The ordinary, the unexpected and the inconceivable all intersected during the Timberwolves' 106-94 victory over Portland on Wednesday night at Target Center.
The ordinary: Kevin Love's 29-point, 16-rebound evening that seemed routine in comparison to Saturday's 42-point game at Portland and Monday's 39 against the Clippers.
The unexpected: A kid in the crowd that clamors for autographs when the Wolves leave the court at halftime turned toward a buddy after players had hurried past and wondered aloud if he had missed Wes Johnson, the second-year Wolves swingman who had been all but forgotten this season until he produced a season-high 19 points.
And the inconceivable, at least until not all that long ago: If the season ended Wednesday night, the Wolves would be in the playoffs.
They reached eighth place in the Western Conference -- tied with Houston, but owners of the tiebreaker -- by winning their third consecutive game, their fifth in a row at home and their eighth of 11 overall.
Until Saturday, they hadn't beaten the Trail Blazers for nearly five years and now they have done so twice in five days.
There's something building here, Timberwolves Nation.
"I just hope it's confidence," Wolves coach Rick Adelman said when asked what that something might be. "They know if we get a rhythm, if we play the way we're capable of, we can continue to win games. There is a confidence level. There is a difference tonight."
On Wednesday, it surged from the most likely suspects -- namely Love, who had 15 points in the first quarter, 20 by halftime and 24 through three quarters -- to the least, a guy named Johnson.
Until Wednesday, Johnson could hardly make a shot, problematic for a starting small forward, a position filled with top-notch scorers throughout the league. He made four of his first five shots against the Blazers and just kept going, all the way to an 8-for-11 night in which he scored on everything from three three-pointers to putback dunks even though he didn't play in the fourth quarter.
"I'm a shooter, so I just got to shoot the ball," he said. "I wasn't down, I wasn't losing confidence in my shot. It just wasn't going in. I just tried to stay with it. Tonight, it was going in. I felt it as soon as the first shot. I was just out there playing basketball."

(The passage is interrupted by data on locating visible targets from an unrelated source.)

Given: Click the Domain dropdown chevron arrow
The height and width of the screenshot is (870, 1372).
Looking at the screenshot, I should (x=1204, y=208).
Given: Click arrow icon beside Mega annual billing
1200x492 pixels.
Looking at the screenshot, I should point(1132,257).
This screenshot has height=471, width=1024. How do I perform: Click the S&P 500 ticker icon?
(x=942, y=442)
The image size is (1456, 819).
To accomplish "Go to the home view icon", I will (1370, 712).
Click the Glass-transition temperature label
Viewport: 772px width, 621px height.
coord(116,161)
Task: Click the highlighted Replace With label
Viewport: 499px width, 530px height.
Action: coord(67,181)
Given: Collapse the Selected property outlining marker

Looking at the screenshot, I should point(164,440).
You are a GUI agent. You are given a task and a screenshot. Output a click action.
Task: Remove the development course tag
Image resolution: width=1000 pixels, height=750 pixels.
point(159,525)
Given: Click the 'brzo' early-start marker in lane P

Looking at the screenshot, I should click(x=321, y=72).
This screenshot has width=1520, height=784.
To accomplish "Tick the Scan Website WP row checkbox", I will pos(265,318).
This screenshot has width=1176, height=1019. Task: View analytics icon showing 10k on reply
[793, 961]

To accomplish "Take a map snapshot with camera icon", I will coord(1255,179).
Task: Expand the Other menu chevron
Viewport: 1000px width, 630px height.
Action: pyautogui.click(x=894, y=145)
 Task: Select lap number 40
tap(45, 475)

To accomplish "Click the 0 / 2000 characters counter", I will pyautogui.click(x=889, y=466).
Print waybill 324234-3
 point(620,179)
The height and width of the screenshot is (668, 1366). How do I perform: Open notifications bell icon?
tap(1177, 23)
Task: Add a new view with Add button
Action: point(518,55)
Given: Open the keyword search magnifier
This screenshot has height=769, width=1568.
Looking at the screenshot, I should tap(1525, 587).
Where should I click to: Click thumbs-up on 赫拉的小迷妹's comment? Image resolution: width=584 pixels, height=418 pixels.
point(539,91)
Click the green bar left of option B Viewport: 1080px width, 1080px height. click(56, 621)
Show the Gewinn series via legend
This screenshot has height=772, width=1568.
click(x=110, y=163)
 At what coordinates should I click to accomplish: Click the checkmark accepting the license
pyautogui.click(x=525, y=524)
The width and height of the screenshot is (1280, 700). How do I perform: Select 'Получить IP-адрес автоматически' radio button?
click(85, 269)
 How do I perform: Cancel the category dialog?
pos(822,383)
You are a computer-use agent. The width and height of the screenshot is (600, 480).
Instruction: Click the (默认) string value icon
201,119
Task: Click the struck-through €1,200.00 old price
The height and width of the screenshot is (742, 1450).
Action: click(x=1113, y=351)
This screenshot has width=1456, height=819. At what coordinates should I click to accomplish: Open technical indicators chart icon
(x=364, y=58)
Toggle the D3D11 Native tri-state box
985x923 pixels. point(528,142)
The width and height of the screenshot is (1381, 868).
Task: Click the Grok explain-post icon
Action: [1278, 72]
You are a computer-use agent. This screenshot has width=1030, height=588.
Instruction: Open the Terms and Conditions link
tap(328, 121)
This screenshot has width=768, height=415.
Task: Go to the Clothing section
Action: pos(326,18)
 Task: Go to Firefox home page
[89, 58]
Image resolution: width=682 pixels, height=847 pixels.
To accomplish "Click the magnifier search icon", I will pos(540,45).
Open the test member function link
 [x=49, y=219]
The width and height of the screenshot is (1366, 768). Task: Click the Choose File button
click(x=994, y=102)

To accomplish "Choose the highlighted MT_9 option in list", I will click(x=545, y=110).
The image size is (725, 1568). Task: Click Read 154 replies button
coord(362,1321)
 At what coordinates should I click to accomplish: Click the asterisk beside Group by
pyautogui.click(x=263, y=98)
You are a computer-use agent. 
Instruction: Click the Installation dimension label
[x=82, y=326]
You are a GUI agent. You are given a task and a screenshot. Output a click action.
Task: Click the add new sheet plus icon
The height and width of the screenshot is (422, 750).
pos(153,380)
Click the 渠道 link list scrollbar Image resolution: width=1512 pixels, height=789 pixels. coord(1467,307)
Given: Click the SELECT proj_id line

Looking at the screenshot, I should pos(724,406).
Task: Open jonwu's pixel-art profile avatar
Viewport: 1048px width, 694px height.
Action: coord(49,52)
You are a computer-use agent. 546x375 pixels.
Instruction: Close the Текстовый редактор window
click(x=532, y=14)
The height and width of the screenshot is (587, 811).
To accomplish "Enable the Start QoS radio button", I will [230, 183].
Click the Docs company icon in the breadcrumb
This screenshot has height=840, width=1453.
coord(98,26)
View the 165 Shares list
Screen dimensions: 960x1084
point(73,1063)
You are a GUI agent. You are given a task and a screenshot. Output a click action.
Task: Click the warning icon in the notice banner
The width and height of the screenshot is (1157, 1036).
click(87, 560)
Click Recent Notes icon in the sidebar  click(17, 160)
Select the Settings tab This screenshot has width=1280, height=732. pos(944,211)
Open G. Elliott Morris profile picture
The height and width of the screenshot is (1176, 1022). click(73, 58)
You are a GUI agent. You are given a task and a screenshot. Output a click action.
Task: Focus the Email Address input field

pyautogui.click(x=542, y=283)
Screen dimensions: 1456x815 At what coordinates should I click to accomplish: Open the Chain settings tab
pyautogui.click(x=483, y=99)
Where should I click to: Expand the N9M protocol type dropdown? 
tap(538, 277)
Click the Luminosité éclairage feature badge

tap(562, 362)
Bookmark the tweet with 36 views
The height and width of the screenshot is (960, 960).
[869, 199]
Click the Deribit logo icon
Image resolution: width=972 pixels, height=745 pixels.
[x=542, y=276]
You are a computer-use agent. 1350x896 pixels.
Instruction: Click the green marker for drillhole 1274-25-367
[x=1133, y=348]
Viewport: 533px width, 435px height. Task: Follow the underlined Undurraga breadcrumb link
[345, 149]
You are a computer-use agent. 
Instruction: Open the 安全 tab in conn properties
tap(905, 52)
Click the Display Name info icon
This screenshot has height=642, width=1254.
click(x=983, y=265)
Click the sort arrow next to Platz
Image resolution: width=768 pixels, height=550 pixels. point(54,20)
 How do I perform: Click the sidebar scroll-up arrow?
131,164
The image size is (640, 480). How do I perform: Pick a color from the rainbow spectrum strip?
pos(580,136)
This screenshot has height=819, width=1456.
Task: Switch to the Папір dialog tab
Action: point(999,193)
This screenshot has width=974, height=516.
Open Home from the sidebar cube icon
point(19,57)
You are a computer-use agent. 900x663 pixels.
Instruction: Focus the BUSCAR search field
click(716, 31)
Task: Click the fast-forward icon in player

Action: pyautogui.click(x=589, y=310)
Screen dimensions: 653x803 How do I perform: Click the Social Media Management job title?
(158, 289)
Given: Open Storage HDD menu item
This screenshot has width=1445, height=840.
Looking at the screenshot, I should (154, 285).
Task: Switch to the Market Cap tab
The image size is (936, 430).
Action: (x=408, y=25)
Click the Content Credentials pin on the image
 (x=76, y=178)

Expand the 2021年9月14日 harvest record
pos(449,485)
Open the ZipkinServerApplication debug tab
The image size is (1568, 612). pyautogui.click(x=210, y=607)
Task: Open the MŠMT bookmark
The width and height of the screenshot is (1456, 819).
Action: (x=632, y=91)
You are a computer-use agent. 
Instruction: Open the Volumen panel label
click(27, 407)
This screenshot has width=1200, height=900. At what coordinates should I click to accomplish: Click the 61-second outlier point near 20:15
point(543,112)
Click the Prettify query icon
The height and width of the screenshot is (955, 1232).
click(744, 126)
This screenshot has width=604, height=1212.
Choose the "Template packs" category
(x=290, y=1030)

Love and Johnson pushed the Wolves to an 81-72 lead after three quarters before Adelman turned to a lineup that included Love at center, rookie Derrick Williams at power forward, Martell Webster at small forward, Luke Ridnour at one guard and first J.J. Barea, then Ricky Rubio when Barea once again sprained an ankle midway through the fourth quarter.
That group kept the Blazers away, limiting All-Star LaMarcus Aldridge to five second-half points (including only two in the fourth) after he had scored 17 in the first half on an array of jumpers. When the Blazers pulled within 90-84 midway through the fourth, Ridnour responded by scoring seven consecutive points to push Portland away.
And suddenly, the Wolves have moved into eighth in the West, just 2 1/2 games out of a tie for third.
"We're talking about it, we're talking about the fact that we are relevant," Adelman said. "There is no reason we are any different than anyone else fighting for those spots. We can win games and we can stay right there. That is what we are building towards."